Knowledge Hub, Part 2: Giving it a voice (and a web address)

Part 1 ended with a working Telegram bot: words, quizzes, conversations, and daily recaps pushed into a chat.

Then the limits became obvious. A language tool should let you speak, and Telegram was the wrong surface for the WebSocket/WebRTC loop behind real-time voice. I also wanted to test a timeline-first interface in plain JavaScript. So the POC grew a web version and a voice mode. The useful part: neither required a rewrite.

The thing that made this cheap: the engine already stood alone

The learning engine already stood apart from Telegram. It delivers items, tracks seen → learned → mastered, generates and caches content, and routes quizzes by status. Telegram was only one shell around it.

That made the web app a second shell, not a second product. Words, quizzes, and explanations call the same plugin, cache, and model factory from Part 1. The expensive part was already done.
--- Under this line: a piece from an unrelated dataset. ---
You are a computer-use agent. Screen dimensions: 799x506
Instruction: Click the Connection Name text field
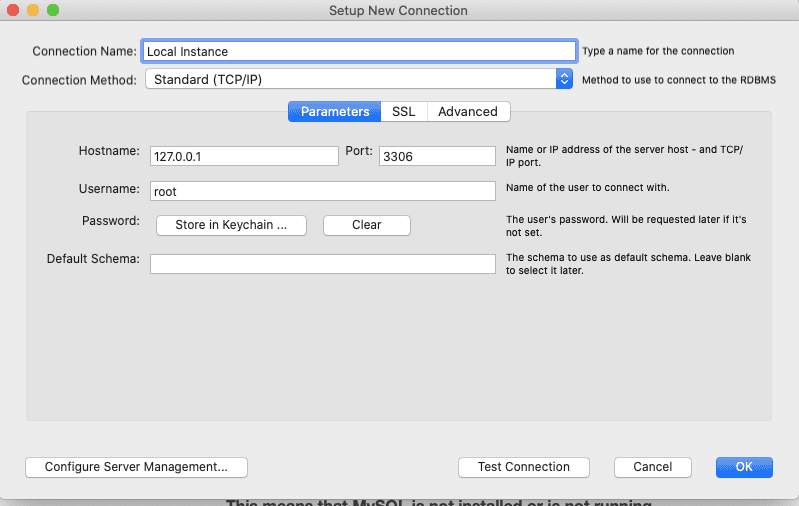point(359,51)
Rule one: do not break the bot that works

The Telegram bot is stable. The web app is experimental. Those should not share fate.

The split is one flag: KNOWLEDGE_HUB_APP_ROLE=web. It boots a dedicated web runtime with the background scheduler off. Same codebase, same database, isolated processes. I can iterate on the web app without risking the webhook that serves Telegram.

The web app: low-tech on purpose

The browser front end is plain ES modules: auth.js, quiz.js, timeline.js, voice.js, words.js. No framework, no bundler, no build step.

That is deliberate. The goal was to test the timeline concept quickly, with JavaScript the browser can run directly. The timeline is the main navigation: what you learned, what happened today, and what comes next. Auth is also web-native: email code, signed-cookie sessions, separate from Telegram but tied back to the same user model.

The new sense: real-time voice

The web app can talk.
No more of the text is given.